SEATTLE - On Monday, pilots Hank Hendrickson and Walt Sherrell - both 89 - climbed back into their respective pilot seats for a nostalgic trip using World War II-era communication technology.
Originally from Arkansas, Walt Sherrell was so anxious to get pilot experience in World War II, he didn't wait for the U.S. to join the war. He signed up to fly Spitfires for the British and ended up flying big British Lancaster Bombers before the Americans were finally brought into the war by Pearl Harbor, when he transferred to the U.S. Army Air Corps and served as the pilot of a B-29 bomber in the Pacific Theater.
Hank Hendrickson was driving an airport crash truck before the war and thought it would be pretty cool to become a pilot.
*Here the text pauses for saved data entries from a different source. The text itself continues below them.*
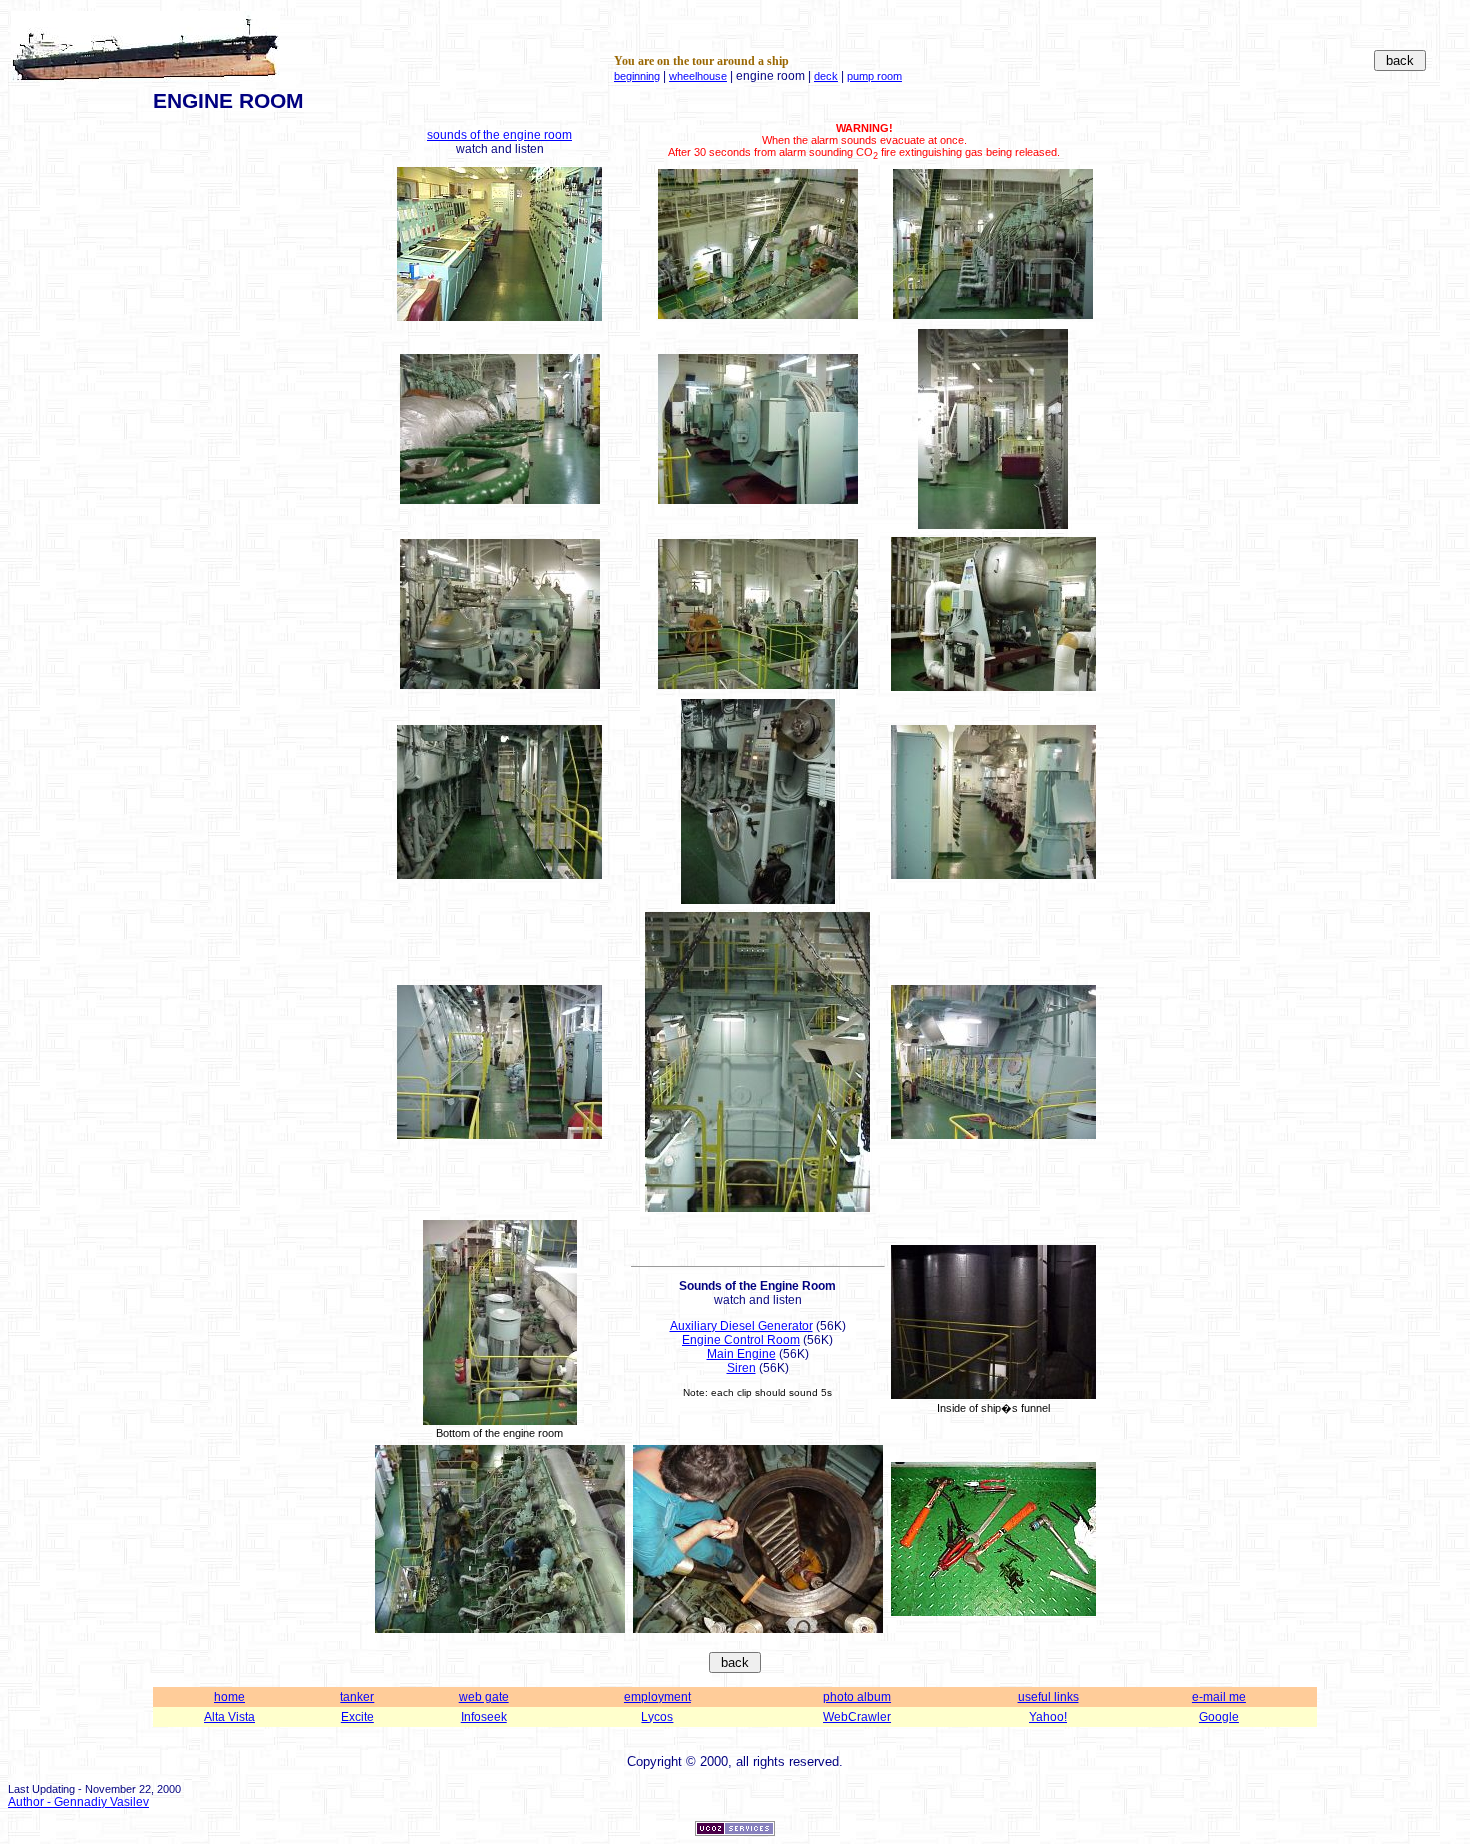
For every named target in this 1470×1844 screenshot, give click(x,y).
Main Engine (741, 1354)
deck (826, 76)
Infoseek (484, 1717)
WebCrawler (857, 1717)
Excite (357, 1717)
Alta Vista (229, 1717)
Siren (741, 1368)
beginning (637, 76)
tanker (357, 1697)
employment (657, 1697)
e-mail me (1219, 1697)
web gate (484, 1697)
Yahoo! (1048, 1717)
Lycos (657, 1717)
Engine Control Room (741, 1340)
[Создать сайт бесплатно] (735, 1832)
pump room (874, 76)
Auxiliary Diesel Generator (741, 1326)
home (229, 1697)
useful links (1048, 1697)
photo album (857, 1697)
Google (1219, 1717)
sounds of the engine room (499, 135)
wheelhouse (698, 76)
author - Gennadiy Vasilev (78, 1802)
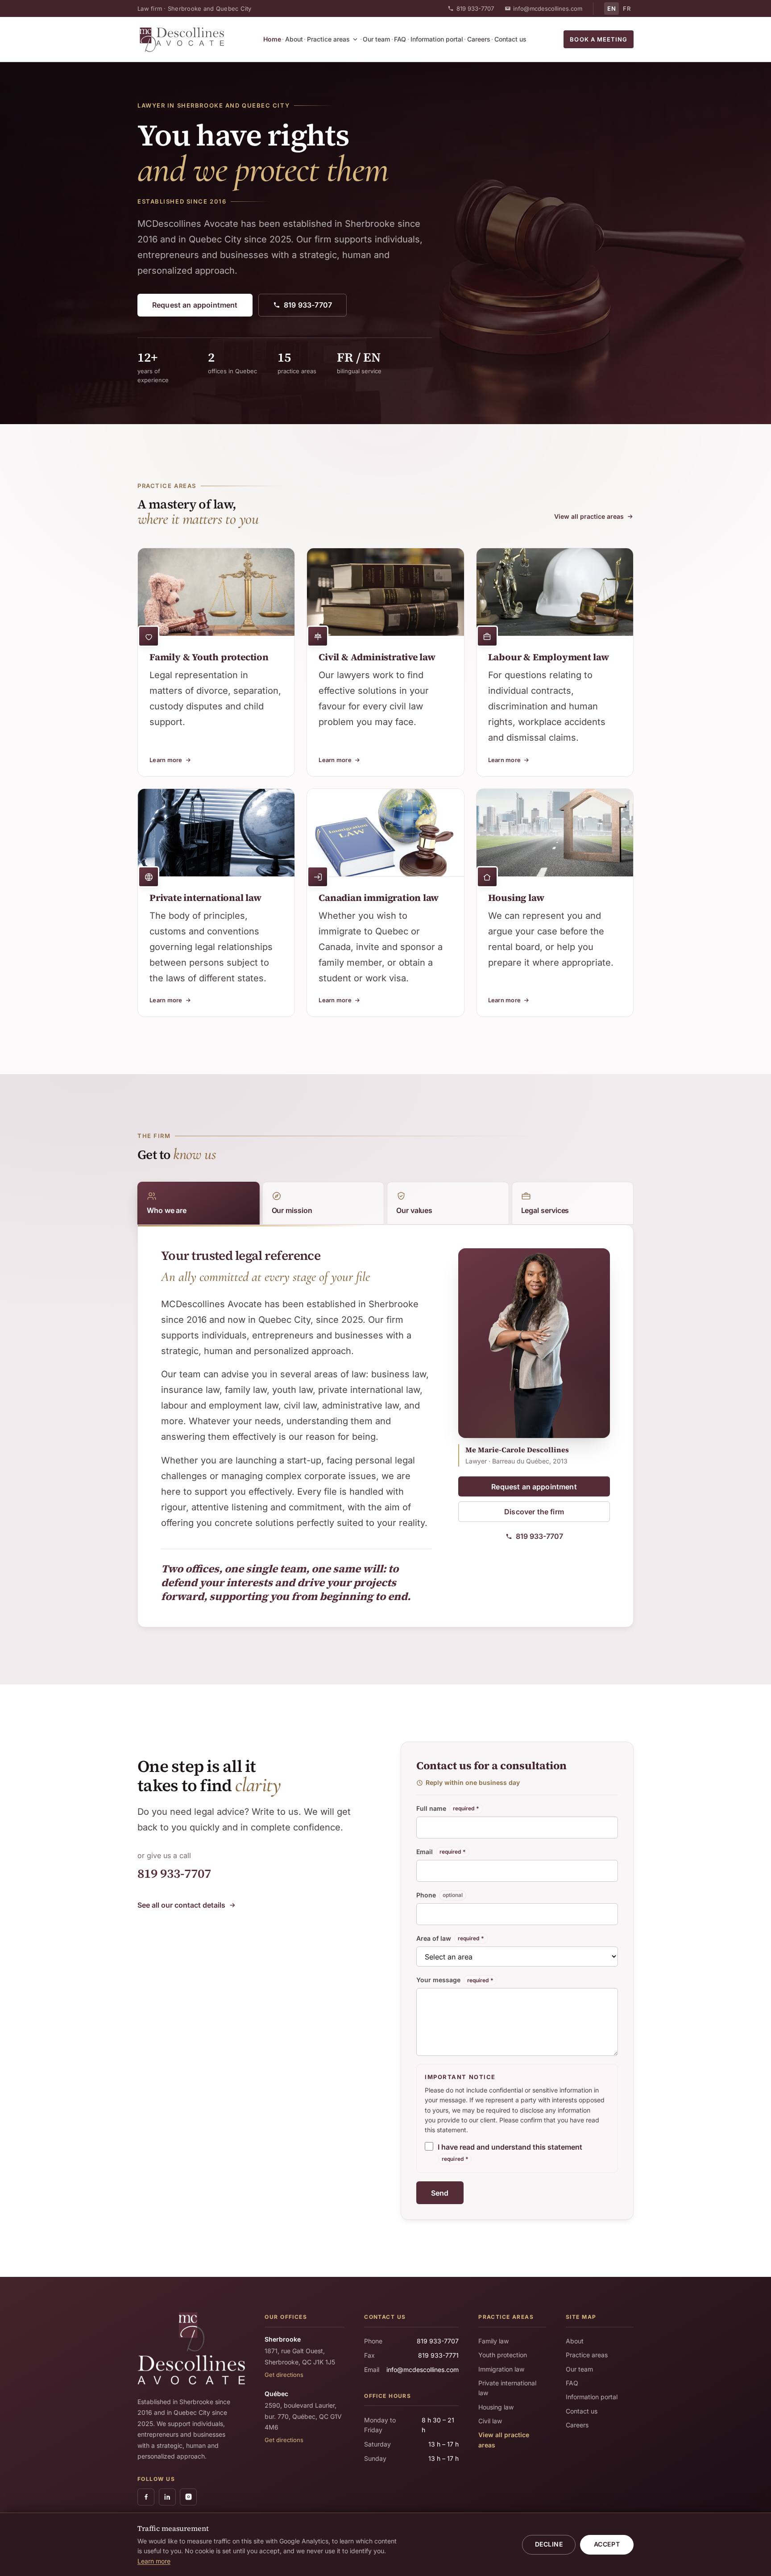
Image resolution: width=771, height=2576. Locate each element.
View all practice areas (589, 516)
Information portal (436, 39)
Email (441, 1851)
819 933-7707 (475, 8)
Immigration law (501, 2369)
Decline (549, 2544)
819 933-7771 (438, 2355)
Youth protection (502, 2355)
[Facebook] (145, 2496)
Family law (493, 2341)
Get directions (284, 2374)
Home (272, 39)
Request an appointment (195, 304)
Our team (376, 39)
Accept (607, 2544)
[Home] (181, 39)
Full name (447, 1808)
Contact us (510, 39)
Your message (454, 1980)
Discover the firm (534, 1511)
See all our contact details (181, 1905)
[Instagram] (188, 2496)
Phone (439, 1895)
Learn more (153, 2561)
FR (627, 8)
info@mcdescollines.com (547, 8)
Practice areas (328, 39)
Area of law (450, 1938)
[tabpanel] (296, 1426)
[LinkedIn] (167, 2496)
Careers (478, 39)
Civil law (490, 2421)
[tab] (198, 1203)
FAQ (400, 39)
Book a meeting (598, 39)
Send (440, 2192)
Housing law (496, 2407)
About (294, 39)
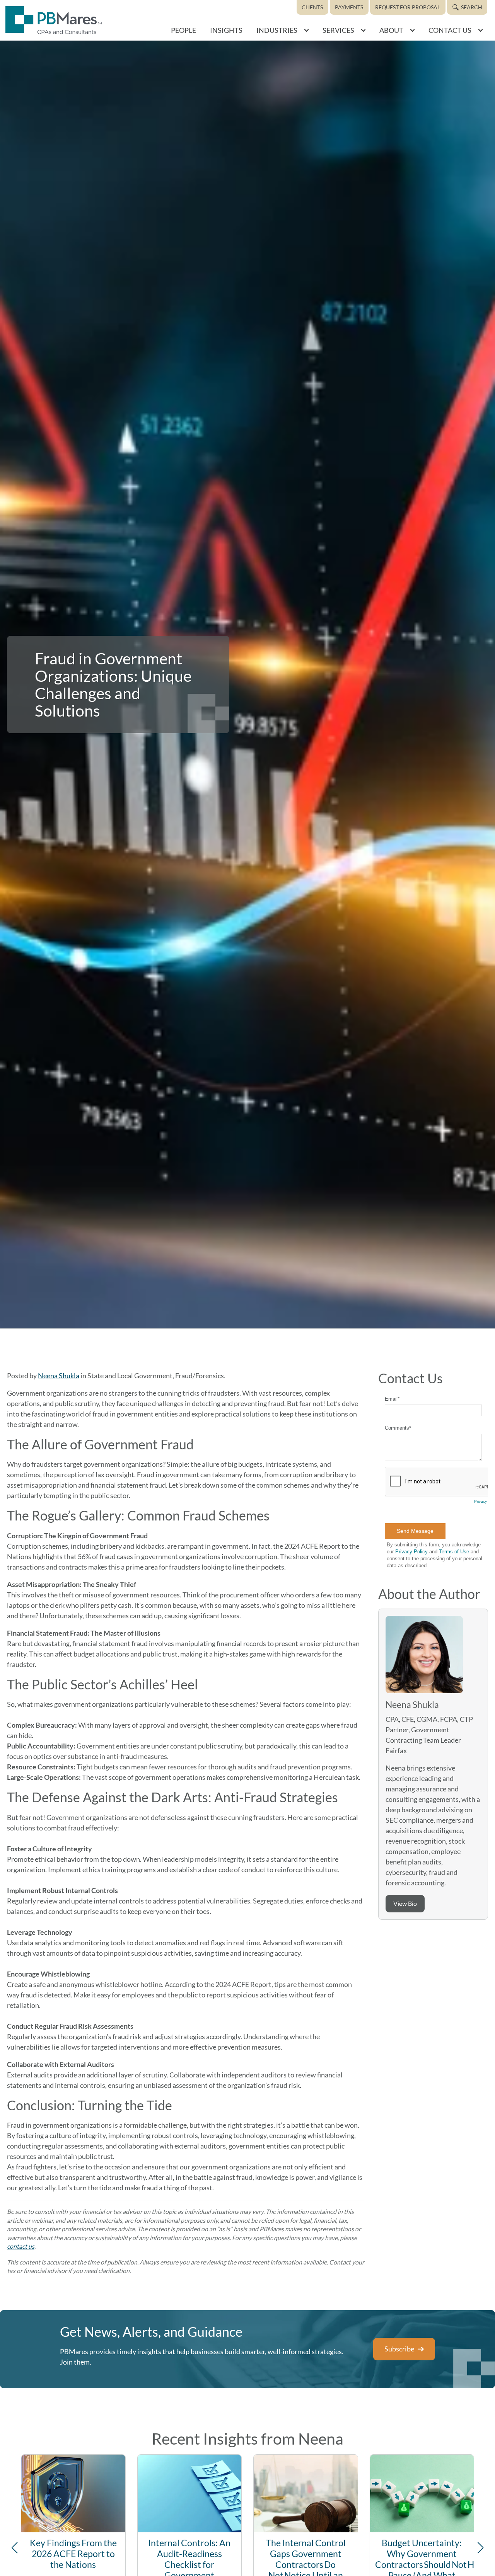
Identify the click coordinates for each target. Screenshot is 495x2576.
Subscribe (399, 2348)
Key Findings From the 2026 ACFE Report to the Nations (73, 2554)
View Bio (405, 1903)
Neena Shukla (58, 1375)
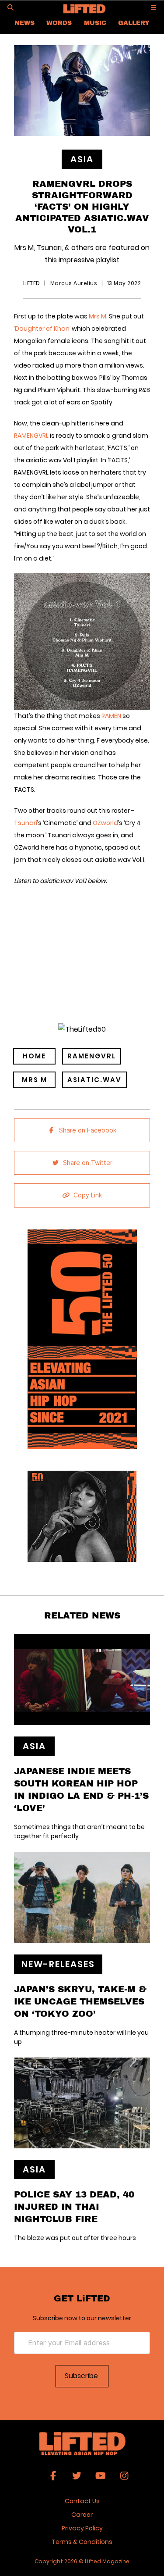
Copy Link (87, 1195)
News (24, 22)
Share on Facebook (87, 1130)
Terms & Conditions (82, 2541)
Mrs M (97, 316)
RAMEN (111, 715)
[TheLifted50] (82, 1029)
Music (95, 22)
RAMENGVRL (31, 435)
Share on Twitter (87, 1162)
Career (82, 2514)
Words (59, 22)
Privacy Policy (82, 2528)
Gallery (134, 22)
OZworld (105, 822)
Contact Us (82, 2501)
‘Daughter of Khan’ (43, 328)
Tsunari (25, 822)
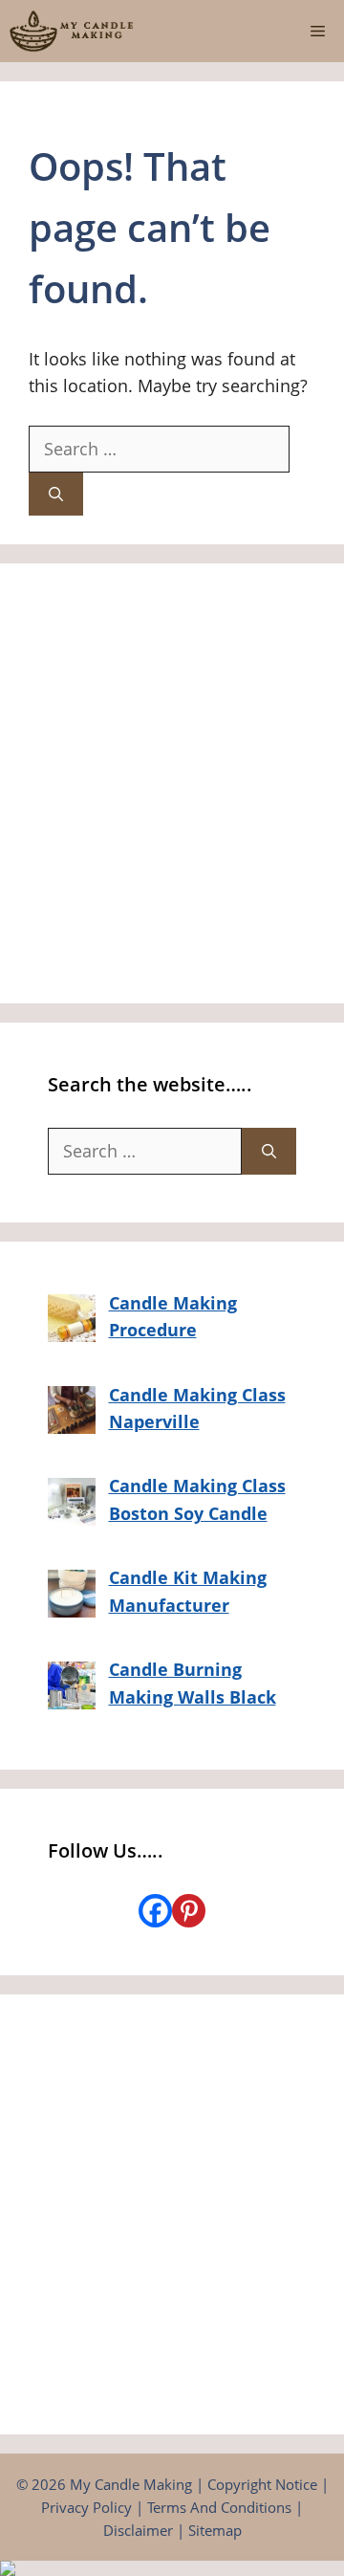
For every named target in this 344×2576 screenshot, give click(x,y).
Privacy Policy (86, 2507)
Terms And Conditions (219, 2507)
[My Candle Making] (72, 31)
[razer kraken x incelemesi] (172, 2568)
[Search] (56, 494)
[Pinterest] (188, 1910)
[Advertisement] (172, 783)
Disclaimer (138, 2530)
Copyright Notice (262, 2484)
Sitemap (215, 2530)
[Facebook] (155, 1910)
WWII would soon give him his chance. He spent the war flying B-17 bombers out of England.
On Monday, they relived their dreams, sitting in their respective pilots seats inside of Boeing's Plant 2 where the B-17 was actually built. Both planes belong to the Museum of Flight and the museum put on a demonstration.
The museum and a team of volunteers is not only restoring the planes, they decided to restore the electronics, including the old WWII military radios inside.
Both Sherrell and Hendrickson re-created the typical conversations from the cockpit as they took their bombers into the "air" without leaving the inside of the hangar.
The radios all used vacuum tubes in those days. There were no transistors and certainly no computer chips. But Dale Thompson, a retired telephone company engineer who's helping drive the restoration of the plane's electronics, says there were enough old components in people's garages and attics to restore the radios.
The radios are being restored to make the planes as accurate as possible. But, like the planes, they may never fly again.